Отвлекаясь от vis inertia e, которой мы все подвластны, для объяснения этого факта можно привести три серьезных основания.

1) Есть настолько дезорганизованные и анархические языки, как, например, среднефранцузский, что разработка их разрозненных правил словоупотребления, предпринятая с чисто грамматическими целями, едва ли пойдет дальше простого перечня и приблизительного отбора частных случаев и застрянет в грамматизирующей истории.

2) История языка часто оказывается в затруднительном положении, подобно исследованию доисторических эпох. Недостаток достаточно точных и совершенных документов исторических словесных форм – слишком часто ее приходится заполнять конструкциями. Поэтому и при строгом историческом интересе она может дать не образ, а только схему, не историю, а только скелет некоторых лингвистико-исторических процессов. Так возникает, как продукт нужды, столь тощая, «голодная» культурная история языка, что, по всей справедливости, ее можно назвать не историей, а, самое большее, исторической грамматикой. /…/

3) Так как история языка в существенных чертах есть культурная история, то, как и всякая культурная, т.е. внешняя, аналитическая, описательная, объяснительная история, она должна опереться на подлинную, внутреннюю и синтетическую специальную историю. Но как бы легко ни было истории языка примкнуть к специальным историям: политики, науки и т.д., у нее все же есть особенная, естественная склонность и назначение опереться на историю искусства, особенно историю литературы. Она подобна коню, который – к услугам каждого, как только чувствует себя свободным и дает себе волю, то бежит в конюшню своего прирожденного господина, к историку искусства. Так как речь есть прежде всего художественное оформление, т.е. эстетический процесс, то и история слова или пассивного подражания формам, т.е. культурная история языка, преимущественно склонна примыкать к художественной истории языка, к истории литературы. /…/

Если историк языка придет к осознанию этой необходимости, если будет искать соприкосновений с историей литературы и стиля не только инстинктивно формалистически, но нарочито и сознательно, я думаю, что его постановка вопросов станет богаче, шире и углубленнее, его изложение будет все менее и менее формальным, менее разорванным, менее и менее фрагментарным, тощим и ремесленным; и притом, вопреки ходячим опасениям, это нисколько не повредит для конструктивной точности и строгости метода.
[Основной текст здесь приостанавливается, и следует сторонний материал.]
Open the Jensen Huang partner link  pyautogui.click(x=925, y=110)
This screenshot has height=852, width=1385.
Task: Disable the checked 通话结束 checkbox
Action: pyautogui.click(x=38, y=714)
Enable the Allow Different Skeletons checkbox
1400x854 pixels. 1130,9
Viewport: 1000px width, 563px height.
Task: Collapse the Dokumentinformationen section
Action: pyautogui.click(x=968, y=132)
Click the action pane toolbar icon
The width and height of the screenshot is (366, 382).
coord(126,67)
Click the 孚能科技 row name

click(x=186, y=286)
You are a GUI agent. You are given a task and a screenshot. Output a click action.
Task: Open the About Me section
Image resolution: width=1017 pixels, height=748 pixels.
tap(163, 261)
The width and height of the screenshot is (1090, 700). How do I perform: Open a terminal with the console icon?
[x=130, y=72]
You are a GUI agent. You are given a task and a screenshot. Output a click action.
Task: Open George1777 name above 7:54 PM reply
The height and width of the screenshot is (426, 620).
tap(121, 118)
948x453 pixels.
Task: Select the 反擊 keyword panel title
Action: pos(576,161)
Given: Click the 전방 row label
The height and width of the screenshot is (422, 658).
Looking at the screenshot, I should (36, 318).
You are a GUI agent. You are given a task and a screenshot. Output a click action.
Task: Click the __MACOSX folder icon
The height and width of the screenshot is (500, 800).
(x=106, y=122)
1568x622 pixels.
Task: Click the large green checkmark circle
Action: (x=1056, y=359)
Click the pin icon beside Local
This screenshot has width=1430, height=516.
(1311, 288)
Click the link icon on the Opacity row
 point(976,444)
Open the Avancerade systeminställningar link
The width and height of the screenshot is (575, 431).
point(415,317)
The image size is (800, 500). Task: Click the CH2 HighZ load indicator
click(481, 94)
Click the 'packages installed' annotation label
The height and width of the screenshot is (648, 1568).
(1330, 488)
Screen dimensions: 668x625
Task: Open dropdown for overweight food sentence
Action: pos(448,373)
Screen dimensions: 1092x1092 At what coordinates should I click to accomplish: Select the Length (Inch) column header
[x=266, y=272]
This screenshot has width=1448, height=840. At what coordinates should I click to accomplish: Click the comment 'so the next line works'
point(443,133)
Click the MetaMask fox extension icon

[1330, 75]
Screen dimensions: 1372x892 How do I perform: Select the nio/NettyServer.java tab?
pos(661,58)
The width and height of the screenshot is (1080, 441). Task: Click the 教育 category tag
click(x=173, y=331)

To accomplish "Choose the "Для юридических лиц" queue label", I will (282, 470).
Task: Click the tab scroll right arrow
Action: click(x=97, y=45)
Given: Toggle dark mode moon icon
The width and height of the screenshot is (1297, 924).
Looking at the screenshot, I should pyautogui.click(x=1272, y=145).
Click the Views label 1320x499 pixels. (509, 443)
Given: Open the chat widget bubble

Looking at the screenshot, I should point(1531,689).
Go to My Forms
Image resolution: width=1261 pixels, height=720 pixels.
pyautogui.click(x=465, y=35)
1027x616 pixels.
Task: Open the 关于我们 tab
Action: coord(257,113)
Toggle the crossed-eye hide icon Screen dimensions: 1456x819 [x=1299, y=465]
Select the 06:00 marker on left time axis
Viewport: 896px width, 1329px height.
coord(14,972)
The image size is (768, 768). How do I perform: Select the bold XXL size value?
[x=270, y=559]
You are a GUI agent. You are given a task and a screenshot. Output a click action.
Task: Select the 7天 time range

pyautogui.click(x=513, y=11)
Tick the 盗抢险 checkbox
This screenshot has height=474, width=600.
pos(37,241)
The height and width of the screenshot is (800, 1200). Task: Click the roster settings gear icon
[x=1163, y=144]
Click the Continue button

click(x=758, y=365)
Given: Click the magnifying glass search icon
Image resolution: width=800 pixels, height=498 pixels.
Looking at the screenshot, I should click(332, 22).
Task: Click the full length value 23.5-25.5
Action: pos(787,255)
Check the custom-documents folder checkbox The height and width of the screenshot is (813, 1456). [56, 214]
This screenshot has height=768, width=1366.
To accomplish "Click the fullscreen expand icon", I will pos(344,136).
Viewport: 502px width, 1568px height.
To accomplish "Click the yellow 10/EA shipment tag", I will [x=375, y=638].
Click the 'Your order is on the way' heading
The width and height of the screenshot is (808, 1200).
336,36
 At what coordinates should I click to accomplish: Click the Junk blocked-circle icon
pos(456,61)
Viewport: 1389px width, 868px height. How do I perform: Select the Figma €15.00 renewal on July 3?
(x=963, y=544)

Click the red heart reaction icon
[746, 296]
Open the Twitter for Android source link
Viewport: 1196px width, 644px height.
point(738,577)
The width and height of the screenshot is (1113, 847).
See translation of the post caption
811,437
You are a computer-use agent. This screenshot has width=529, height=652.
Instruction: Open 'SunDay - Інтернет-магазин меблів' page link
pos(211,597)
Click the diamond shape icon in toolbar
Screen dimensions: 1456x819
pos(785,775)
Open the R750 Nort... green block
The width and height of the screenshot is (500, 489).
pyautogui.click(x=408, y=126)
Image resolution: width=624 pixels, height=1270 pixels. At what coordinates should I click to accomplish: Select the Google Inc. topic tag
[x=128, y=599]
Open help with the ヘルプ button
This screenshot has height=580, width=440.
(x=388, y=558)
/…/ Чисто логически отношение истории языка к истории литературы остается таким же, как отношение всякой культурной истории ко всякой чистой, специальной истории духовных деятельностей; к этому присоединяется, конечно, то особое обстоятельство, что, несмотря на различия в методe, данный предмет у истории языка и литературы один и тот же; именно произведения слова. Художественный или литературный историк рассматривает их, как памятники, т.е. документы, свидетельствующие о них самих, а историк языка – лишь в самом общем их значении, как документы культуры, т.е. как отражение духовной жизни.

Нетрудно понять, как много может выиграть история литературы от более тесного сближения с историей языка. Стоит только вспомнить, что художественные силы каждого поэта и писателя находят свою первую элементарную пищу и воспитание в родной речи, что она является духовным воздухом, которым необходимо дышать, в котором и развивается индивидуальный гений. Литературно-истори-ческие изображения некоторых эпох могли бы почерпнуть из анализа лексической среды по меньшей мере столько же, сколько они до поры заимствовали из своих анализов политических, социальных, религиозных и иных течений или даже географической и клинической среды.